POJ2154 Color(Polya定理)
Time Limit: 2000MS | Memory Limit: 65536K | |
|---|---|---|
Total Submissions: 11654 | Accepted: 3756 |
Description
Beads of N colors are connected together into a circular necklace of N beads (N<=1000000000). Your job is to calculate how many different kinds of the necklace can be produced. You should know that the necklace might not use up all the N colors, and the repetitions that are produced by rotation around the center of the circular necklace are all neglected.
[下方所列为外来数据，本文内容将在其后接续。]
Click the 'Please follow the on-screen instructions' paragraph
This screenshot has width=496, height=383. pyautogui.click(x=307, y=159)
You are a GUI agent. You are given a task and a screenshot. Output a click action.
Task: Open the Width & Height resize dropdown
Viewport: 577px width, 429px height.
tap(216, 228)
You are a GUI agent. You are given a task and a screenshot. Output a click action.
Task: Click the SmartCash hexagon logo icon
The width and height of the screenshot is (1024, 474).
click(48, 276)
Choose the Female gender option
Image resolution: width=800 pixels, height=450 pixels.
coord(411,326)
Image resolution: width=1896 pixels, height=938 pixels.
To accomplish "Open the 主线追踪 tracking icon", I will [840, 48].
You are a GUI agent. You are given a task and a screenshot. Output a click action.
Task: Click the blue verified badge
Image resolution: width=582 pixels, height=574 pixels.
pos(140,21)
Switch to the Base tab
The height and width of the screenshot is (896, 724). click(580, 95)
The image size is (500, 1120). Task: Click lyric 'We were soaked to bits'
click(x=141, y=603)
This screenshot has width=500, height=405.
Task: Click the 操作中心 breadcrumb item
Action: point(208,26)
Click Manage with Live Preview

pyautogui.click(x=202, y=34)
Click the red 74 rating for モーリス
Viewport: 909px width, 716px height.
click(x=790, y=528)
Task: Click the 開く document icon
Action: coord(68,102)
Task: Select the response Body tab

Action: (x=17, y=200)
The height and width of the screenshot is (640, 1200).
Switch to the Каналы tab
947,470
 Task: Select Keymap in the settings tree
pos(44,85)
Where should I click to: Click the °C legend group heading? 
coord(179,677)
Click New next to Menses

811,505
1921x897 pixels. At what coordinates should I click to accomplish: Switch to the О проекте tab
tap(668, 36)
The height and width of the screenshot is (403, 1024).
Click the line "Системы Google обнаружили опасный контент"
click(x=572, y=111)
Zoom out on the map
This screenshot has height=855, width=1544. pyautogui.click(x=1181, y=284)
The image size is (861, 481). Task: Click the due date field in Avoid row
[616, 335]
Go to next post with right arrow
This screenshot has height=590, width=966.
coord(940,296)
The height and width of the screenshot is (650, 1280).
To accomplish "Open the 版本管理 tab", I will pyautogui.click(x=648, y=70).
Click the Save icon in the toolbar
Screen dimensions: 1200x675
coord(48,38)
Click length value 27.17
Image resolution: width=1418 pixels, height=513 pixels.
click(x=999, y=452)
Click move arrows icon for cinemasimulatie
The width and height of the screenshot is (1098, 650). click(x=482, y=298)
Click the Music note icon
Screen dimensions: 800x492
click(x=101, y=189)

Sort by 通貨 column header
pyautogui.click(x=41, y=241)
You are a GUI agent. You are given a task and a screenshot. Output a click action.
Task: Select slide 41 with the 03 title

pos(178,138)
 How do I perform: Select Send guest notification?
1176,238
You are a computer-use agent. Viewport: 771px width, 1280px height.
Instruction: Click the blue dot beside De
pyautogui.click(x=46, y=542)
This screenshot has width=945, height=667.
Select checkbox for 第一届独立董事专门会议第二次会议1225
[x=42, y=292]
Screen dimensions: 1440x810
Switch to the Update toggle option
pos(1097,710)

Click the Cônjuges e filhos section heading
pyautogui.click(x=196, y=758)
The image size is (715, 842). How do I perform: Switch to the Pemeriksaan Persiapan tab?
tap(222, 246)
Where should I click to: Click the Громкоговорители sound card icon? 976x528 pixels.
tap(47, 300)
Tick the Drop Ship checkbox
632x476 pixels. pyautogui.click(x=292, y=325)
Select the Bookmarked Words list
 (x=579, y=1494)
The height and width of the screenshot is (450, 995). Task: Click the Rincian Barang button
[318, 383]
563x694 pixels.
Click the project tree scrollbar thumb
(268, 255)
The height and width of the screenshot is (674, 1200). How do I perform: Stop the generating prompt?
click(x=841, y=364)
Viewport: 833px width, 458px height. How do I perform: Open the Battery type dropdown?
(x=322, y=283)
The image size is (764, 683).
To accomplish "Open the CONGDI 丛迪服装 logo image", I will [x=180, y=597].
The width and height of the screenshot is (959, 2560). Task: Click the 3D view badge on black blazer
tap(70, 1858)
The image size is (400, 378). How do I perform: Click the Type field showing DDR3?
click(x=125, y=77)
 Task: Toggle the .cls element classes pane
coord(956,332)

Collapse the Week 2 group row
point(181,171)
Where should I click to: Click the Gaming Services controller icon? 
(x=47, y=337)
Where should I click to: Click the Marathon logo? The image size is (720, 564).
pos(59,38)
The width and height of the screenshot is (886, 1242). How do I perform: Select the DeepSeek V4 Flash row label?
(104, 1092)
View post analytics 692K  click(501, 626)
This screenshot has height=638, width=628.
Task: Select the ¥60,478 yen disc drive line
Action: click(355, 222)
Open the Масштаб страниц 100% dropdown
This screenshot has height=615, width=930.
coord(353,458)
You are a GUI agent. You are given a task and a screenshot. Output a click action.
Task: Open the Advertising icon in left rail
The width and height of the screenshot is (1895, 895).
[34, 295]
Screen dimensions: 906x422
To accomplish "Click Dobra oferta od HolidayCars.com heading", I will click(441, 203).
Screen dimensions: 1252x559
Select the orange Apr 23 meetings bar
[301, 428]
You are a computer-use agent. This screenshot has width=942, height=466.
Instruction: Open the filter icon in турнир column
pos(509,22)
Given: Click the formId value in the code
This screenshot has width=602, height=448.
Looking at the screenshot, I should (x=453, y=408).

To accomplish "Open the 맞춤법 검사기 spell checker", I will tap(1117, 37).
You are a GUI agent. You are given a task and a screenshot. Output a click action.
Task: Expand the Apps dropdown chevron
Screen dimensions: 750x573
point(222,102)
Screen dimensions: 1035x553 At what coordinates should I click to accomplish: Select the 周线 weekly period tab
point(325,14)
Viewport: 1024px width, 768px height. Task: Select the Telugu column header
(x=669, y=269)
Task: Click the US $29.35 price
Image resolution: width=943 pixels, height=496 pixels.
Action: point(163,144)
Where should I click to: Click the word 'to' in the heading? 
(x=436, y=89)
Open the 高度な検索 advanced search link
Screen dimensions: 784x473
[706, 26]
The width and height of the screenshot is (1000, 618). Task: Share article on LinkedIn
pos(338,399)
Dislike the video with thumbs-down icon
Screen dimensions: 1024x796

You only need to output the answer module a given number P.
Input
The first line of the input is an integer X (X <= 3500) representing the number of test cases. The following X lines each contains two numbers N and P (1 <= N <= 1000000000, 1 <= P <= 30000), representing a test case.
Output
For each test case, output one line containing the answer.
Sample Input
5
1 30000
2 30000
3 30000
4 30000
5 30000Sample Output
1
3
11
70
629Source
POJ Monthly,Lou Tiancheng
Polya定理:
假设$G$是$p$个对象的一个置换群,用$m$种颜色涂染$p$个对象,则不同颜色的方案数为
$L = \frac{1}{|G|}\sum_{g_i \in G}m^{c(g_i)}$
$G = \{g_1, g_2, \dots g_s \}$,$c(g_i)$为置换$g_i$的循环节数
本题而言第$i$种置换的循环节数为$gcd(n, i)$
因此答案为$L = \frac{1}{n}\sum_{i = 1}^n n^{gcd(i, n}$
枚举约数,用欧拉函数计算,时间复杂度$O(T\sqrt(N) f(n))$,$f(n)$表示小于$\sqrt(n)$的质因子的个数
#include<cstdio>
#include<algorithm>
#include<cmath>
#include<map>
#define LL long long
const int MAXN = 1e5 + 10;
inline int read() {
char c = getchar(); int x = 0, f = 1;
while(c < '0' || c > '9') {if(c == '-') f = -1; c = getchar();}
while(c >= '0' && c <= '9') x = x * 10 + c - '0', c = getchar();
return x * f;
}
int T, N, mod;
int fastpow(int a, int p, int mod) {
int base = 1; a %= mod;
while(p) {
if(p & 1) base = (base * a) % mod;
a = (a * a) % mod; p >>= 1;
}
return base % mod;
}
int prime[MAXN], tot, vis[MAXN];
void Prime() {
for(int i = 2; i <= MAXN - 10; i++) {
if(!vis[i]) prime[++tot] = i;
for(int j = 1; j <= tot && prime[j] * i <= MAXN - 10; j++) {
vis[i * prime[j]] = 1;
if(!i % prime[j]) break;
}
}
}
int phi(int x, int mod) {
int limit , ans = x;
for(int i = 1; i <= tot && prime[i] * prime[i] <= x; i++) {
if(!(x % prime[i])) {
ans = ans - ans / prime[i];
while((x % prime[i]) == 0) x /= prime[i];
}
}
if(x > 1) ans = ans - ans / x;
// printf("%d", ans % mod);
return ans % mod;
}
main() {
T = read();
Prime();
while(T--) {
N = read(); mod = read();
int ans = 0, now = N;
for(int d = 1; d * d<= N; d++) {
if(d * d == N)
ans = (ans + fastpow(N, d - 1, mod) % mod * phi(N / d, mod) % mod) % mod;
else if( (N % d) == 0) {
ans = (ans + fastpow(N, d - 1, mod) * phi(N / d, mod) + fastpow(N, N / d - 1, mod) * phi(d, mod)) % mod;
}
//printf("%d\n", ans);
}
//if(now > 0) ans += fastpow(N, now - 1, mod) * phi(N / now, mod);
printf("%d\n", ans % mod);
}
}